REQUEST – Rewrite each line of the material below as a JSON list of strings, one string per line, skipping blank lines and leaving out the pictures.

ENTRIES –
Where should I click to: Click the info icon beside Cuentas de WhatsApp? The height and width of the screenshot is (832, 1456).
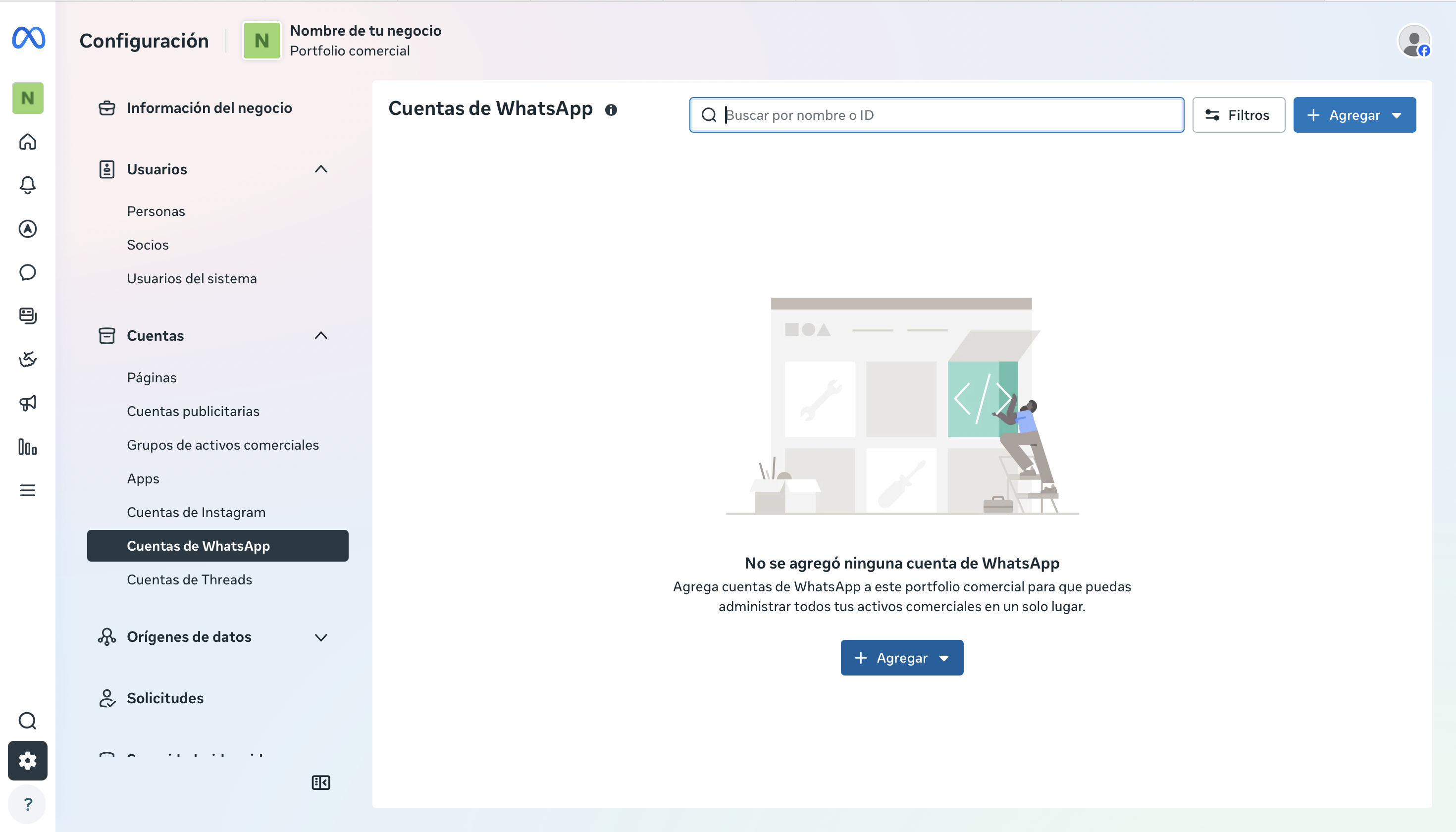pyautogui.click(x=611, y=110)
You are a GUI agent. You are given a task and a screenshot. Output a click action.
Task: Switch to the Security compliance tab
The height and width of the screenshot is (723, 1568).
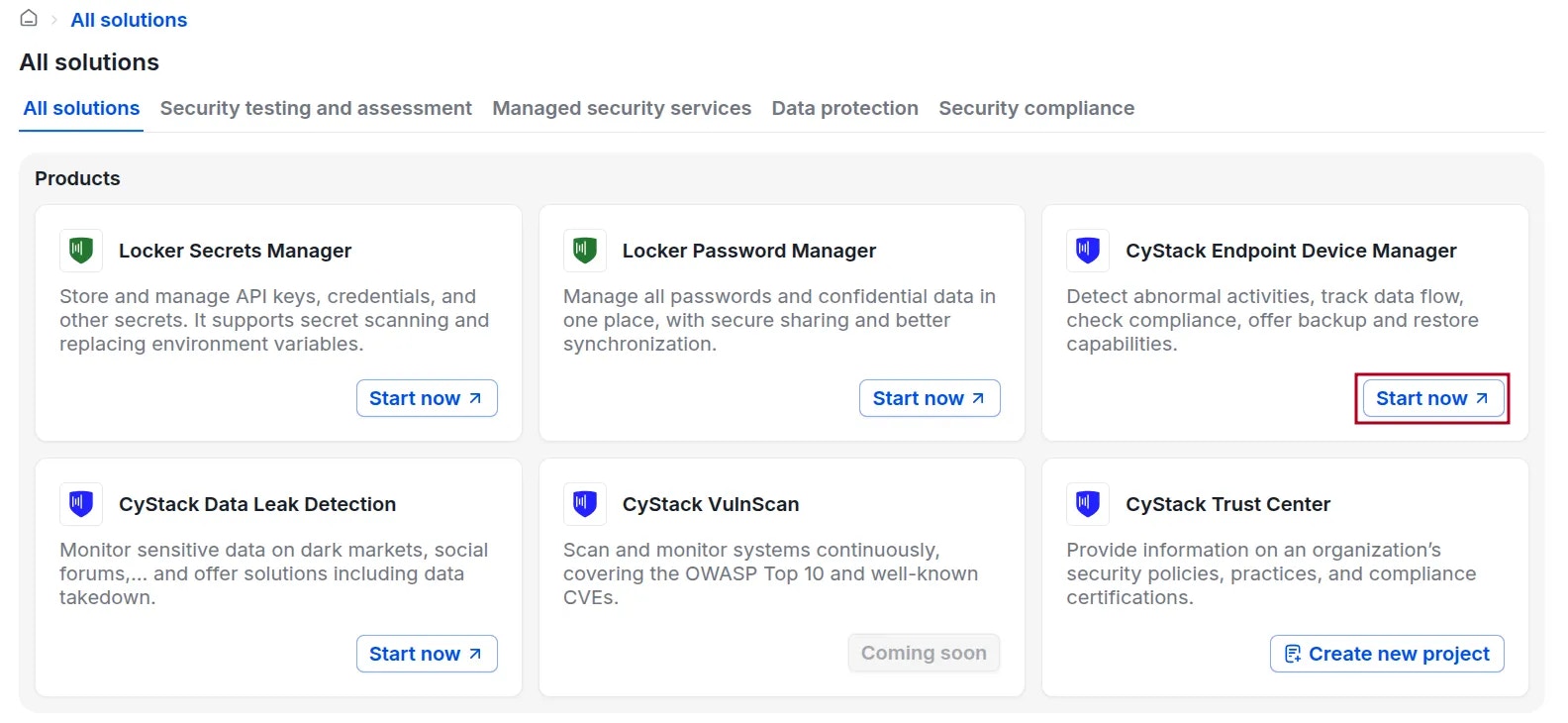coord(1036,108)
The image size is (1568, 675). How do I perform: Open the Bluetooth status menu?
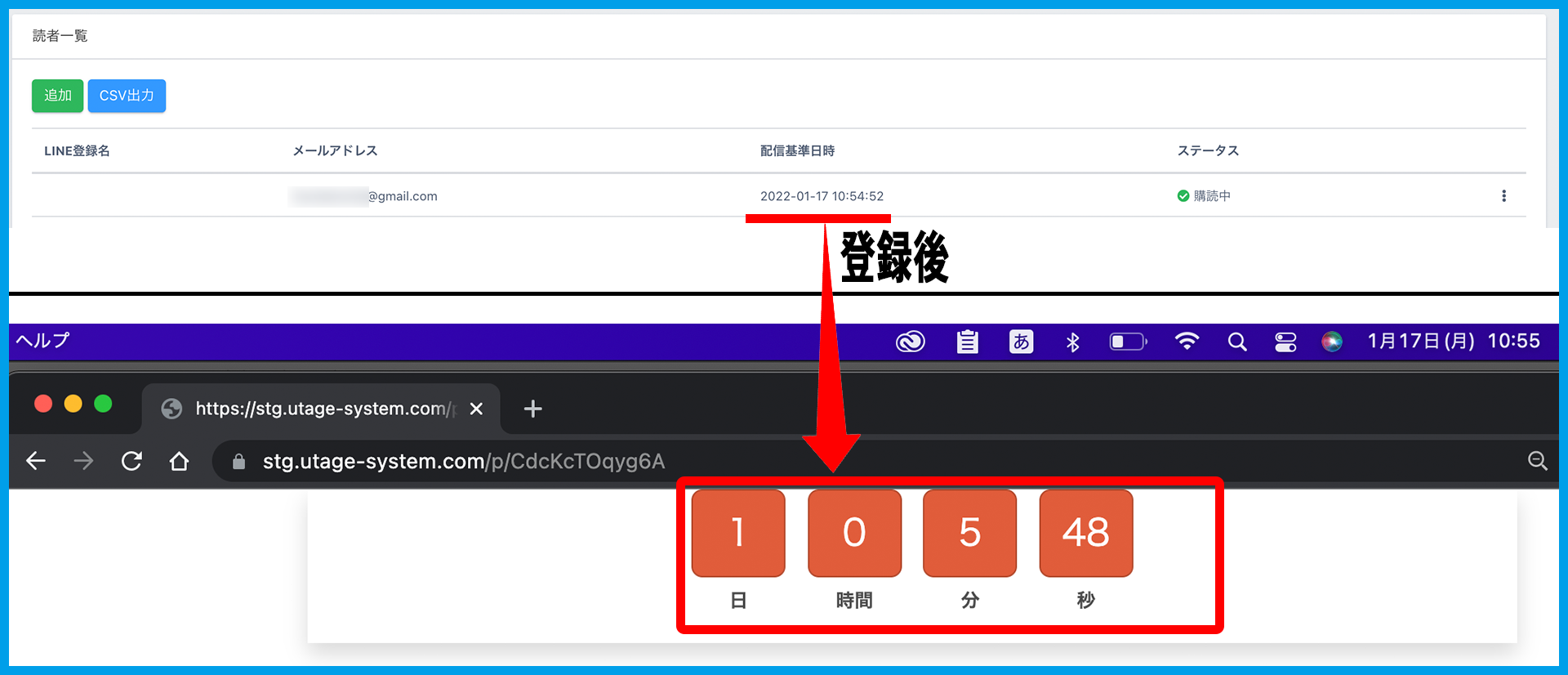pyautogui.click(x=1073, y=342)
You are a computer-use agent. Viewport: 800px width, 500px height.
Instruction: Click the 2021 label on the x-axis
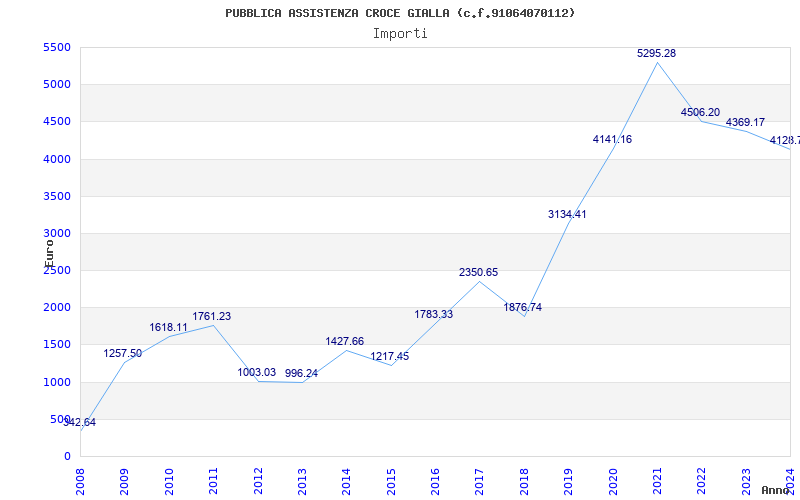pos(657,480)
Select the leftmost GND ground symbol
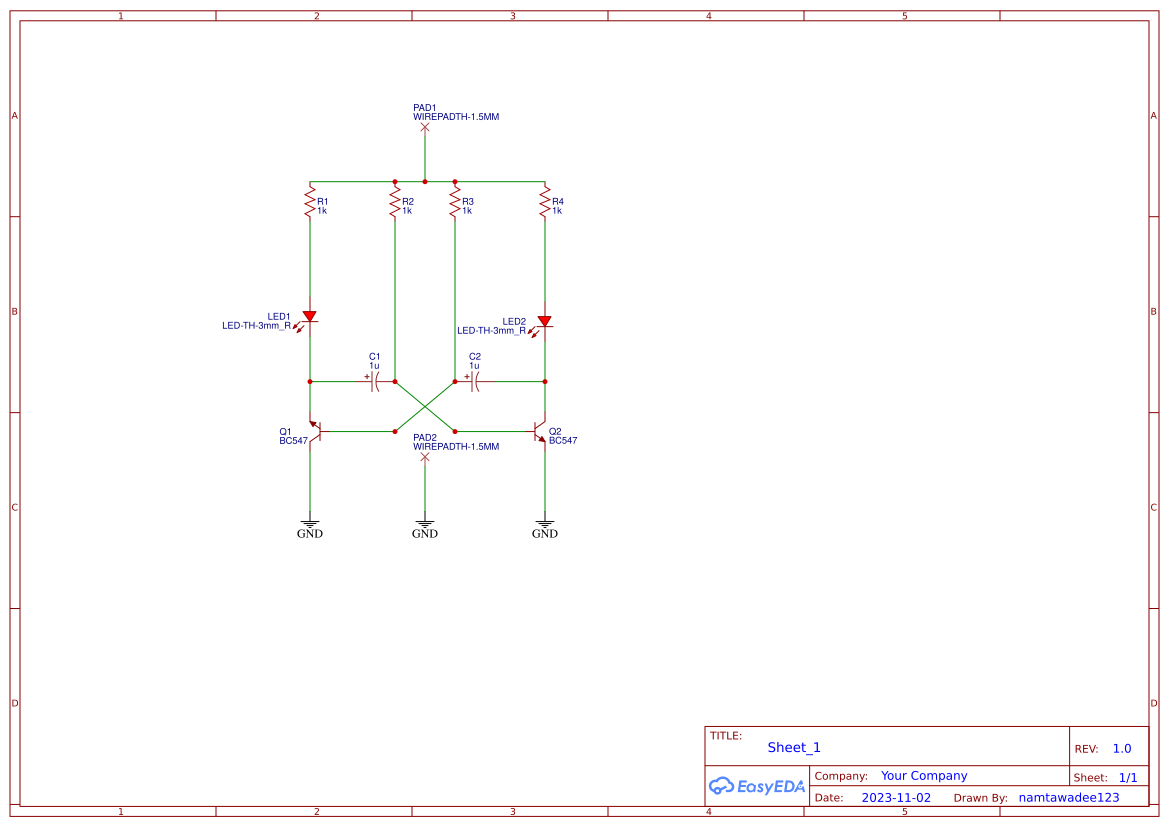Viewport: 1169px width, 827px height. (310, 525)

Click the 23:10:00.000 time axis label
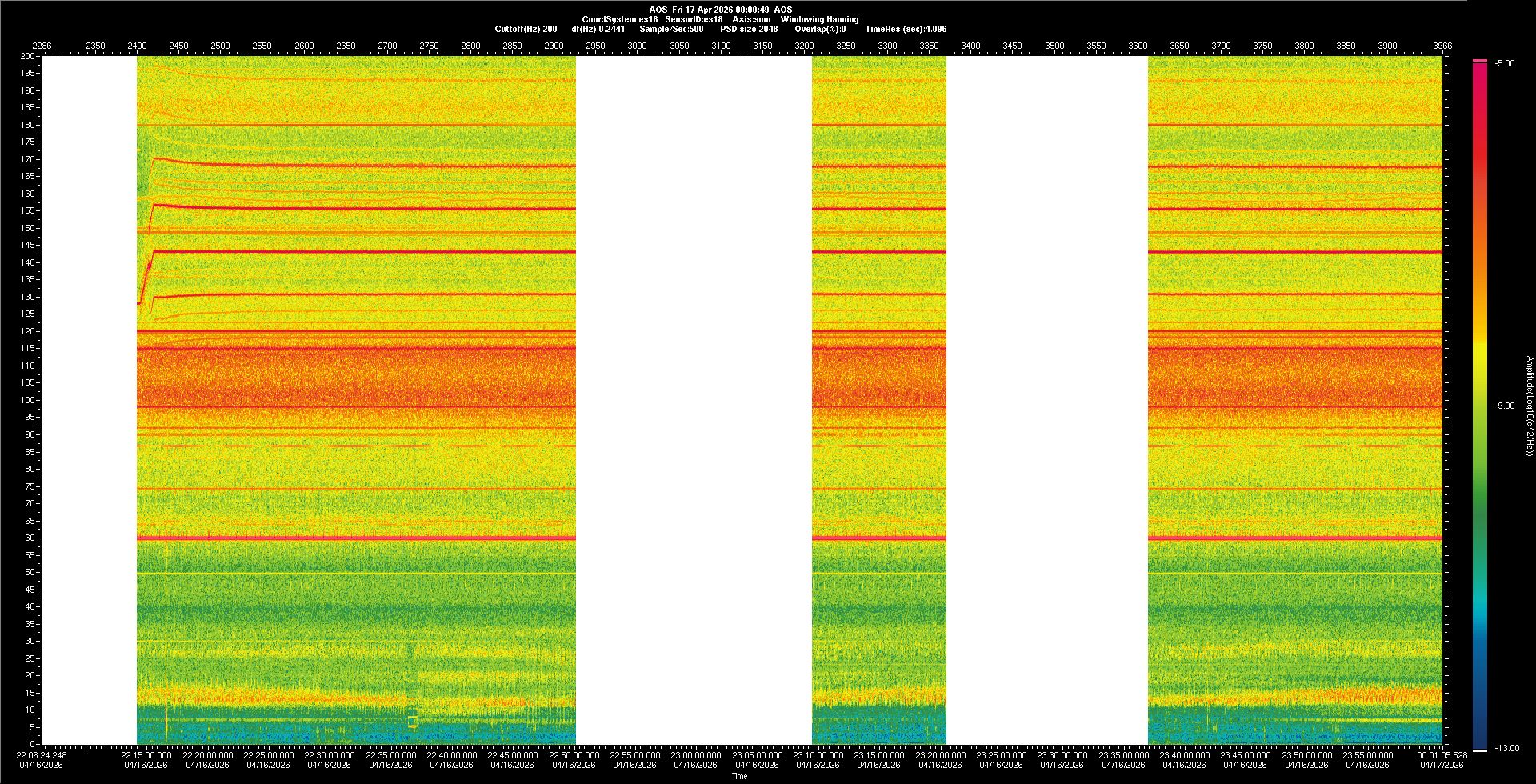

WRITTEN SOLUTION –
[
  "Where should I click to: Click the info icon beside Cuentas de WhatsApp? The height and width of the screenshot is (832, 1456).",
  "pyautogui.click(x=611, y=110)",
  "You are a GUI agent. You are given a task and a screenshot. Output a click action.",
  "Task: Switch to the Security compliance tab",
  "The height and width of the screenshot is (723, 1568).",
  "coord(1036,108)",
  "The image size is (1568, 675). How do I perform: Open the Bluetooth status menu?",
  "pyautogui.click(x=1073, y=342)",
  "You are a computer-use agent. Viewport: 800px width, 500px height.",
  "Instruction: Click the 2021 label on the x-axis",
  "pos(657,480)",
  "Select the leftmost GND ground symbol",
  "Viewport: 1169px width, 827px height. (310, 525)",
  "Click the 23:10:00.000 time axis label"
]